Thus begins the final stage of Faustus’s damnation. He is later to confess to the Scholars what he has done and that he is in his last hour of life. They plead to pray with him yet, in concern for their safety, Faustus regretfully sends them away. Though Faustus sees signs outside in the sky that repentance might yet be his, he talks about it without knowing how to accept it. At the clock’s stroke of midnight, the Devils come to remove Faustus to Hell. The Chorus concludes the tragic drama by warning to stay away from practicing magic, one of the “unlawful” things;

CHORUS: Cut is the branch that might have grown full straight,

Faustus is gone: regard his hellish fall,

Whose fiendful fortune may exhort the wise,

Only to wonder at unlawful things, Whose deepness doth entice such forward wits

4. Why does Faustus prefer necromancy over philosophical inquiry in Doctor Faustus? Critically analyze this.

Ans: Dr. Faustus prefers necromancy over philosophical inquiry for the simple reason that it gives him access to power, which is what he wants more than anything in the whole world. Besides, philosophical inquiry requires a good deal of thought, study, and effort, and Faustus has pretty much had enough of all that. Truth be told, he’s been getting rather bored lately with the pursuit of knowledge, which is becoming an increasingly fruitless exercise. What he wants is instant knowledge, knowledge he doesn’t have to work for, knowledge that is handed to him on a silver platter. With this knowledge the knowledge provided by necro-mancy-he wants to exercise power over others, to astonish and dazzle them, to be renowned the world over as a great magician. No amount of hard philosophical labor could ever possibly bring Faustus such power and fame. 
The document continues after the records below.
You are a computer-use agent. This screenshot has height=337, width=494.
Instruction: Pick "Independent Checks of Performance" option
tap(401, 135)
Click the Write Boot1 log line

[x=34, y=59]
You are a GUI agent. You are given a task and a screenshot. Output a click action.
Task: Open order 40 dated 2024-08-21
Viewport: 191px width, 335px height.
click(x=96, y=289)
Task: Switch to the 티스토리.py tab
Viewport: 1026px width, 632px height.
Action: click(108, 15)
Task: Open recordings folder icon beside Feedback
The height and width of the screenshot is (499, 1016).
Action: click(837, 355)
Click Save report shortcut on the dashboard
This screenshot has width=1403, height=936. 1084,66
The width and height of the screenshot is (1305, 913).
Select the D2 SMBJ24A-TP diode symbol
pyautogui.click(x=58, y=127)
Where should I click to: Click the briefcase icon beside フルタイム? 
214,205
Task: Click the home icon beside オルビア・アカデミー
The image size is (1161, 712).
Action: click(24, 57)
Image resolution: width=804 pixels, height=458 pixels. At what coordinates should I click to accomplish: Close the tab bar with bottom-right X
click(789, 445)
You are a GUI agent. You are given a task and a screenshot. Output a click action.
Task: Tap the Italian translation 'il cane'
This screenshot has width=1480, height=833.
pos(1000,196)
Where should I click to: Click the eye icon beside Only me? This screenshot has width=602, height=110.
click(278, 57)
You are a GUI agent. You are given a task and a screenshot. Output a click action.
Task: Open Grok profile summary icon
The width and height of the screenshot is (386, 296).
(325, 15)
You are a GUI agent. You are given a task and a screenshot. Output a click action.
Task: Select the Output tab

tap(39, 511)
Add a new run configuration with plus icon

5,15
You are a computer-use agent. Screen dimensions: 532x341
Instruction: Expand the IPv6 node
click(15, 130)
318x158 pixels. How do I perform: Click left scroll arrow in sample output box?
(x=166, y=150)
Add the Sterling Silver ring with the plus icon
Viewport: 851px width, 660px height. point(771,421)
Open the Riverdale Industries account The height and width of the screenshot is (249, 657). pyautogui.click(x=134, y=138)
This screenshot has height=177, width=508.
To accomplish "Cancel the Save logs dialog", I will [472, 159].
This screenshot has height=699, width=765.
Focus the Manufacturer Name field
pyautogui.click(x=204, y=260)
5. Analyze Doctor Faustus in terms of the tragic flaw theory of character development.

Ans: The character of Doctor Faustus certainly coincides well with the tragic flaw theory of character development. From the opening lines, the reader already gets a sense that Faustus has an insatiable desire to attain knowledge which will confer power on him. His desire for this knowledge, particularly his view that he is entitled to it, is his tragic flaw. As his character develops, the reader is meant to understand the corruption that inevitably coincides with the pursuit of such knowledge, as well as the blindness to potential consequences.

The last lines of the play effectively summarize the lesson to be learned, a lesson which springs from the outcome of Faustus’s tragic flaw. He aspires to too much, and in doing so he gets what is rightfully his. An excess of anything becomes a bad thing. Faustus’s excess pride and intellectual curiosity ultimately consign him to hell.

6. Discuss the character of Doctor Faustus.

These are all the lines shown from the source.